UN: Almost Half A Billion People in Asia Are Undernourished

While impactful steps are being taken in eliminating hunger in the region, a UN report suggests that around 500 million people in Asia Pacific remains undernourished.

It is estimated that three million people in the Asia Pacfic region must be lifted out of hunger each month, over the next decade if the region is to meet the goal of eliminating hunger by the end of 2030, says a UN report.

“There is however an increased awareness in regards to obesity,” quoted David Dawe, senior economist for UN’s Food and Agriculture Organization (FAO) and an author of the report. “[That] is a good thing. However, we must also be sure not to forget about the large numbers of people who are still suffering some forms of undernutrition.”

It was estimated in 2018 that 77 million under five children in the Asia Pacific were stunted and 32.5 million children suffered from wasting, the report noted. Stunting rates exceeded 20% in a majority of the region’s countries, said the report, which was jointly released by FAO, the UN Children Fund, World Food Programme, and the World Health Organization.

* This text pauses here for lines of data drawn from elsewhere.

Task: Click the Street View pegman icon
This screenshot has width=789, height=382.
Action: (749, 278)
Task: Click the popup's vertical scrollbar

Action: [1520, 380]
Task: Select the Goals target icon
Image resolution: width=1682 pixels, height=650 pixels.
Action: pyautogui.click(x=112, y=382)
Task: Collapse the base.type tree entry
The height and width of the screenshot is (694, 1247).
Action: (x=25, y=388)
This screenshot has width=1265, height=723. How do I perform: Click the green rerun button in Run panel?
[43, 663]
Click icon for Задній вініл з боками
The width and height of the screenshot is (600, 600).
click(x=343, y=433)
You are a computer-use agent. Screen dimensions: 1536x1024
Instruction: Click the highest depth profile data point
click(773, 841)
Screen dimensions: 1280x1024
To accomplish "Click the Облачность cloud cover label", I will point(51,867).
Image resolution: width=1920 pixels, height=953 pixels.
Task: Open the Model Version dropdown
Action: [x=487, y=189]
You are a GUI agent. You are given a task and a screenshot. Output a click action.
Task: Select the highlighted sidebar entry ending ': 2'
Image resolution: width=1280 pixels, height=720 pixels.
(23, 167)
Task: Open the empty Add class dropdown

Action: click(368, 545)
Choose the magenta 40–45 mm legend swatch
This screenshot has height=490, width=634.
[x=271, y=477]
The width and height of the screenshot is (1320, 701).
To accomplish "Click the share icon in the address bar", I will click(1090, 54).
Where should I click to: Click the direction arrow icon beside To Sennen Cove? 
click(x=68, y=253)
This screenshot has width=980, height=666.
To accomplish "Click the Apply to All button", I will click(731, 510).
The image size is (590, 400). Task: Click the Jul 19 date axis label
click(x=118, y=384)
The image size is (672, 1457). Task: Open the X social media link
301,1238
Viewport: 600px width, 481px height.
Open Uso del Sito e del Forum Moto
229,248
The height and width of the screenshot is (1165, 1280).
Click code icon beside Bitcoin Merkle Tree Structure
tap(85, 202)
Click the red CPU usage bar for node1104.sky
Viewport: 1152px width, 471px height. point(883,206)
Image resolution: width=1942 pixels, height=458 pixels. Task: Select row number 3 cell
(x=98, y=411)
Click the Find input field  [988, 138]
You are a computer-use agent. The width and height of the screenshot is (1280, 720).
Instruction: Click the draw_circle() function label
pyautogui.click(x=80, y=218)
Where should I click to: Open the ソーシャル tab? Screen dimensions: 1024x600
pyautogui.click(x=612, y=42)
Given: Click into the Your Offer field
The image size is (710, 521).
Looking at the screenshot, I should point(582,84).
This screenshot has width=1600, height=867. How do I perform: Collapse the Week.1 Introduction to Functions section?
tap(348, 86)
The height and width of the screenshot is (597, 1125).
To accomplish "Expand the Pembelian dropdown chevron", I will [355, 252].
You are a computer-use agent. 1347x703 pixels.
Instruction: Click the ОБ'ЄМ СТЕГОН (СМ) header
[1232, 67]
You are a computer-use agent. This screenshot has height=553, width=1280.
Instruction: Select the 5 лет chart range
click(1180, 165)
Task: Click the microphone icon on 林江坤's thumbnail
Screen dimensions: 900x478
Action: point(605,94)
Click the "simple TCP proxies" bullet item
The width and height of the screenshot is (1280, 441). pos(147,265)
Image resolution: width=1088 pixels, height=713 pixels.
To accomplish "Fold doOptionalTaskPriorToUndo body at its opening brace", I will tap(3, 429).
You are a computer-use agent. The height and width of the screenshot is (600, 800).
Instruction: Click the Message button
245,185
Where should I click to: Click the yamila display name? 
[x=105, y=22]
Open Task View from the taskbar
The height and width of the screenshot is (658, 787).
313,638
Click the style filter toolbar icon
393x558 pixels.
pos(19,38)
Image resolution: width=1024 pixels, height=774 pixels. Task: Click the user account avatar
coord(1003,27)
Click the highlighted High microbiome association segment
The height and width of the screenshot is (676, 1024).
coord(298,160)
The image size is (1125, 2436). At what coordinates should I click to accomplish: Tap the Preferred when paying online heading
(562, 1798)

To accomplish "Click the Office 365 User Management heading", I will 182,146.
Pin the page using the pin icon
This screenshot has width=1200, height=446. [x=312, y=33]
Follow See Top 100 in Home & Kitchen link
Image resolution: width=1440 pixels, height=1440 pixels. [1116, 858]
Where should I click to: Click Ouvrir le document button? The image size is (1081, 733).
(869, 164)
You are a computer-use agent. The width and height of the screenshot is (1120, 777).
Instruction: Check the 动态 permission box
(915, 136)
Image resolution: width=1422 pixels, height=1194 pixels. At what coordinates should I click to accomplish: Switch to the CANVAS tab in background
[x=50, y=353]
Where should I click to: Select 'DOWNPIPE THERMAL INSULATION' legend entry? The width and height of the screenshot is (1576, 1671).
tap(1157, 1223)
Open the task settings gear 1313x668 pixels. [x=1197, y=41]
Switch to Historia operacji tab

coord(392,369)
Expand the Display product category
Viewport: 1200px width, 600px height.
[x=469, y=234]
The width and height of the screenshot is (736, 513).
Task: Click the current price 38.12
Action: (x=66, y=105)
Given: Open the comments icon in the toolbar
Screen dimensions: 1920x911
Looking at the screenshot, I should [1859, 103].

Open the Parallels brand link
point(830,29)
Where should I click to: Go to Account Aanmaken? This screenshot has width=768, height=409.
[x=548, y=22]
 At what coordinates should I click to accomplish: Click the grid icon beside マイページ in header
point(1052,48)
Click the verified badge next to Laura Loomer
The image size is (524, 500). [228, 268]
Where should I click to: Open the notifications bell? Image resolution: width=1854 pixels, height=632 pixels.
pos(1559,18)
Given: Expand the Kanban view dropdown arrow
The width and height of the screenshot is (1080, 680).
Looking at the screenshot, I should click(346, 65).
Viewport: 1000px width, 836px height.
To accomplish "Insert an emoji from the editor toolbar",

“The Fight against child undernutrition is complicated by a general and growing prevalence of other forms of malnutrition,” said the report. “In many countries in the region, child undernutrition, overweight, obesity and micronutrient deficiencies are converging at the national level, in individual households, and even, in some cases, in the same person.”

“The most significant trend in the fight towards zero hunger in the Asia Pacific region over the past year is the growing integration of social protection with food security and nutrition initiatives,” Michael Samson, research director of the Economic Policy Research Institute, a global non-profit.

 Samson points to Thailand, where the government has “substantially expanded” its four-year-old unconditional Child Support Grant for all children living in poor households: the benefit value has increased by 50 per cent, the age-range of coverage has expanded from 3 years to up to 6 years, and the coverage is becoming more universal—reaching poor and vulnerable households.

An April 2019 impact assessment found that the Thai grant resulted in “statistically significant impacts in improving food security and nutrition outcomes”, says Samson, who was part of the assessment.

 Meanwhile, in 2014, the multi-donor funded Livelihoods and Food Security Trust Fund worked with NGOs to introduce a maternal and child cash transfer programme in select areas of Myanmar to help mothers buy nutritious food and access health services over the course of the first 1,000 days of their child’s life.

 In addition to cash, pregnant women and mothers were made aware of the importance of a varied and nutritious diet. The programme was so successful in tackling stunting in a country, where one-third of under-five children suffer from the condition, that the World Bank recently approved US$100 million to expand it.

There are many other examples of programmes in Asia Pacific that blend social protection with food security and nutrition initiatives, notes Samson. “This trend follows a wave of global evidence demonstrating how providing social protection benefits builds the kinds of developmental synergies that multiply the nutrition impacts of health, education, livelihoods and food security interventions.”

 For Dawe, the fact that many countries in the region are making progress on food fortification and eliminating trans-fatty acids from the food supply chain is the most interesting part of the annual report. “This progress will lead to improved nutrition in millions of people,” he says.

 Dawe also hopes Asia Pacific countries will place more emphasis on agricultural diversification. “Efforts in this area will pay off in terms of more income for farmers and more availability of nutrition foods for poor consumers.